**Records excerpted from a collection**
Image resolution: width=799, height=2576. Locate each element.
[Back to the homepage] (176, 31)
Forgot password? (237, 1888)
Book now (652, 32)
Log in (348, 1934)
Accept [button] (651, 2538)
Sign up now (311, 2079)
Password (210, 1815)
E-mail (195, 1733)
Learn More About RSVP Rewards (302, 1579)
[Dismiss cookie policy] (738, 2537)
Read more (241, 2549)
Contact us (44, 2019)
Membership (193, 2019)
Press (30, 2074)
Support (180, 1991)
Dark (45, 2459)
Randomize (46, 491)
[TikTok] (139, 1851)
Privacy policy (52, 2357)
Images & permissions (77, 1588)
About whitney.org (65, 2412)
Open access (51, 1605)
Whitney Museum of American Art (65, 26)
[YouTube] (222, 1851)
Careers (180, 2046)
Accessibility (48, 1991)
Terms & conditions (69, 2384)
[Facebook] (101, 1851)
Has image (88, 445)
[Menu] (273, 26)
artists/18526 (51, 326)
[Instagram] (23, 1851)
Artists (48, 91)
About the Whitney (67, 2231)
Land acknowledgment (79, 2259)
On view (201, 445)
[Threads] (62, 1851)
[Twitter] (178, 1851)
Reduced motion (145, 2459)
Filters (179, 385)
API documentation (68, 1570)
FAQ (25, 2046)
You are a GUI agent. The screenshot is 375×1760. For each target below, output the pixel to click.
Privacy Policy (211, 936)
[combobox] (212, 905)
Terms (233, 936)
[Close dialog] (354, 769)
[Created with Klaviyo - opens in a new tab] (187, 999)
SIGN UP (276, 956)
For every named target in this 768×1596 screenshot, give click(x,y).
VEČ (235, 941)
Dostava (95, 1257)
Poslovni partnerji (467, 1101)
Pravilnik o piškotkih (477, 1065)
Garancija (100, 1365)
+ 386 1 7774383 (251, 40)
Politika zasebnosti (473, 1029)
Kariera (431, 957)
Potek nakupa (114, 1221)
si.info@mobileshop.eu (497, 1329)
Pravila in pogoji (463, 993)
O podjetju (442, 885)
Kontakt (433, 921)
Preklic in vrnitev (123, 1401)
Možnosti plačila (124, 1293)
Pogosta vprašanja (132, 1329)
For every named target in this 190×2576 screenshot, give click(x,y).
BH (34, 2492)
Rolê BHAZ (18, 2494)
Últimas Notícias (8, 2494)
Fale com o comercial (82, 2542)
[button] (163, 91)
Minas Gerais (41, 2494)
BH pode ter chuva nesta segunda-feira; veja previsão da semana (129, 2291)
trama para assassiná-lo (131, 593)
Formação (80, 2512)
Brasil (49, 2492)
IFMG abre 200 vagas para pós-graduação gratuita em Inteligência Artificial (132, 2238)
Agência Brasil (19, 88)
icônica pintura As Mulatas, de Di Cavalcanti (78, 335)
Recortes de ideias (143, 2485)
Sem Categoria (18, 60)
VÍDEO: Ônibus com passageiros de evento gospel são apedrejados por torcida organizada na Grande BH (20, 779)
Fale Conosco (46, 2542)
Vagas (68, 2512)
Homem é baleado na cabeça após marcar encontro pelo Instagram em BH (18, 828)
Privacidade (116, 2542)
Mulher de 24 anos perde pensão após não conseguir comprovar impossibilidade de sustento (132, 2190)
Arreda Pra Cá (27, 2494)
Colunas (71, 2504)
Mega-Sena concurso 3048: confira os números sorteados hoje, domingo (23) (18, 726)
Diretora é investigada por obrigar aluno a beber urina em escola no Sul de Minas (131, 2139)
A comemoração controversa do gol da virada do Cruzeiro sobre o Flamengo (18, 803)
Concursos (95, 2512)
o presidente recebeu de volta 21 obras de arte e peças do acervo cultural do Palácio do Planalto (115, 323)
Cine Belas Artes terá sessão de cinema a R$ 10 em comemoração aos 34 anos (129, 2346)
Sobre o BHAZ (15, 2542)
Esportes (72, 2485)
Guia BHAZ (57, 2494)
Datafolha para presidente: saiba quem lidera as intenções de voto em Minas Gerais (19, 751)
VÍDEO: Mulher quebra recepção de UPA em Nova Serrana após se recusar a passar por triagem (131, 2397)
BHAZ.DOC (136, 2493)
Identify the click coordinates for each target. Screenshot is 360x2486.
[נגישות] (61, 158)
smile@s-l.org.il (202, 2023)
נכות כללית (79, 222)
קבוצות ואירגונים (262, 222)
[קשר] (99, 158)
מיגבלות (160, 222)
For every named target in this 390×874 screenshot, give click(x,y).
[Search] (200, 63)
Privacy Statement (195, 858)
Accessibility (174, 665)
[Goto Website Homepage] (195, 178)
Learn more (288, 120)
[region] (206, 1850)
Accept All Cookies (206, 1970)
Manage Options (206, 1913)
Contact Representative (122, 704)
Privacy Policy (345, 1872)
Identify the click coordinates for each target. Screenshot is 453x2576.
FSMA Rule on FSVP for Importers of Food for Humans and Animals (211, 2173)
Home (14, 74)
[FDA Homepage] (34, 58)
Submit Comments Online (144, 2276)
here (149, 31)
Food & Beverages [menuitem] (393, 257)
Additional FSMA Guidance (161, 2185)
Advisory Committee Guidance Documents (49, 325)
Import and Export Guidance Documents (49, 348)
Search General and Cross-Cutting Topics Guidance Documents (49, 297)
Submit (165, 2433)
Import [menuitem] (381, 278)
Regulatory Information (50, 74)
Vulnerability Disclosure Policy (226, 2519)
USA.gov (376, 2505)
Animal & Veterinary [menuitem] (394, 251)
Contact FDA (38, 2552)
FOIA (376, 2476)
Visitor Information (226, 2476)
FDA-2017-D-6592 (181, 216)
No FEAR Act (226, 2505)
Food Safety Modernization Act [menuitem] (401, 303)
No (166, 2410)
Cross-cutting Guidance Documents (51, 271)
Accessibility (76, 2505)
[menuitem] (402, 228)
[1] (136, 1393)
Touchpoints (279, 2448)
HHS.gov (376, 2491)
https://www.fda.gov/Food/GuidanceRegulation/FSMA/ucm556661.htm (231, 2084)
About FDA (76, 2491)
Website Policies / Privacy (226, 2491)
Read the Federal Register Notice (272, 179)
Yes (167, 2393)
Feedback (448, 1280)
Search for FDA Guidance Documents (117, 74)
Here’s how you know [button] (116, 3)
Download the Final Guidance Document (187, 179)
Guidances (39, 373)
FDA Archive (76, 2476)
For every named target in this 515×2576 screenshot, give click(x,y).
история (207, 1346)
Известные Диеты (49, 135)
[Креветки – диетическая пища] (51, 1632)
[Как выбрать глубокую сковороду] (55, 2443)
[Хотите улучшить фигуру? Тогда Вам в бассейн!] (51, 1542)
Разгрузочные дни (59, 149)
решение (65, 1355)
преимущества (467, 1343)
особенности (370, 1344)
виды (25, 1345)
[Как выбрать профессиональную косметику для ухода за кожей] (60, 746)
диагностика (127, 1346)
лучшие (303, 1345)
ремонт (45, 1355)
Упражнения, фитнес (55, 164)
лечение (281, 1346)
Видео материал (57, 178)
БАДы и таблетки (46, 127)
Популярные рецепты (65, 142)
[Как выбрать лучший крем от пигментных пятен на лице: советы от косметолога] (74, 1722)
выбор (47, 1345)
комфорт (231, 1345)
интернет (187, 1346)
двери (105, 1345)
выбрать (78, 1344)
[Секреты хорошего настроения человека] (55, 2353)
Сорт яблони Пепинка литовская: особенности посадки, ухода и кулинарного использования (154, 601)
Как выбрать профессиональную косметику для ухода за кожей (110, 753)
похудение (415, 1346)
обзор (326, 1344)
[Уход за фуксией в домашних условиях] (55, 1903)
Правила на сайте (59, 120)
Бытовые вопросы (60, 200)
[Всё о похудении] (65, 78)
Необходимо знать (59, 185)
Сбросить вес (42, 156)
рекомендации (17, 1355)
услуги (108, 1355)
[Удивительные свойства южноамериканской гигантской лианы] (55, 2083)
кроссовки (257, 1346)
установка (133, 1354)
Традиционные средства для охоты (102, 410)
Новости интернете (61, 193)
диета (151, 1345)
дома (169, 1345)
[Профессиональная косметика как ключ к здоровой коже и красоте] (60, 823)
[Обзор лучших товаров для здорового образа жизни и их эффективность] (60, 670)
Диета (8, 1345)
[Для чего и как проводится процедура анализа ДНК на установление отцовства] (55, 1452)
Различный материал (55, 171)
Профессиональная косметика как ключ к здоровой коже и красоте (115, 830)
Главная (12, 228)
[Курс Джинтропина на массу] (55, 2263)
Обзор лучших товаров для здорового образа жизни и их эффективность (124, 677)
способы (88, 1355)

**Task description**
Scan the entries above for the word "выбрать". Report the lines that hold it.

**Response below**
[Как выбрать глубокую сковороду] (55, 2443)
[Как выбрать профессиональную косметику для ухода за кожей] (60, 746)
[Как выбрать лучший крем от пигментных пятен на лице: советы от косметолога] (74, 1722)
выбрать (78, 1344)
Как выбрать профессиональную косметику для ухода за кожей (110, 753)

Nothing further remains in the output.